Flying Dutch
- First edition, cover art by Josh Kirby
- Author: Tom Holt
- Genre: Fantasy novel
- Publisher: Orbit Books
- Publication date: 1991
- ISBN: 0-356-20111-2

= Flying Dutch =

1991 humorous-fantasy novel by Tom Holt

Flying Dutch (ISBN 0-356-20111-2) is the third humorous-fantasy novel by popular British author Tom Holt. First published in the UK in 1991 by Orbit Books.

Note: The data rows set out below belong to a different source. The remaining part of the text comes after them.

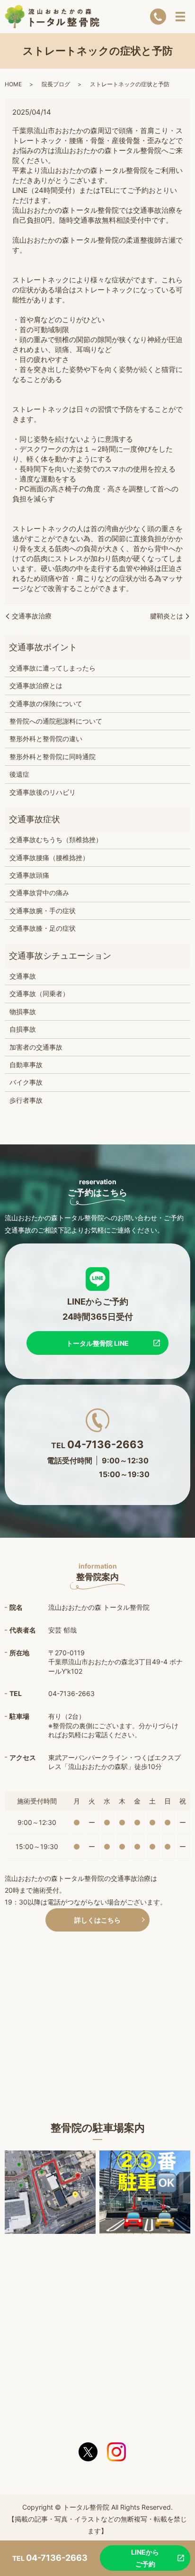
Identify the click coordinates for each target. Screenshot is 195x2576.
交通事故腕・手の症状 (42, 911)
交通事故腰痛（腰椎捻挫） (49, 857)
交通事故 (22, 976)
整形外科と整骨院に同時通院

Inspired by Wagner's 1843 opera The Flying Dutchman, the novel asserts that the famous Dutchman and his crew were not, in fact, cursed by the Devil, but were instead the victim of a flawed alchemical experiment which made them immortal, but, as a side effect, gave them a horrible, unbearable stench. Every seven years, the stench wears off, briefly, and the crew can land and reprovision. However, modern technology is catching up with the Dutchman, and compound interest on his ancient life-insurance policy threatens the entire world's economy.

==Reception==

Publishers Weekly considered it to be "diverting" and "occasionally hilarious", but also "creaky". Kirkus Reviews was far harsher, decrying its "mechanical plotting, predictable doings, and humor too obvious and trite to raise even a glimmer of a smile."

The Los Angeles Times found it to be "ingenious", with a "sardonic, breezy tone", and compared it to the works of Terry Gilliam, but faulted its second half for not living up to the standard set by its first half.

The novel earned 17th place in Locus magazine's annual Best Fantasy Novel of the Year awards in 1992.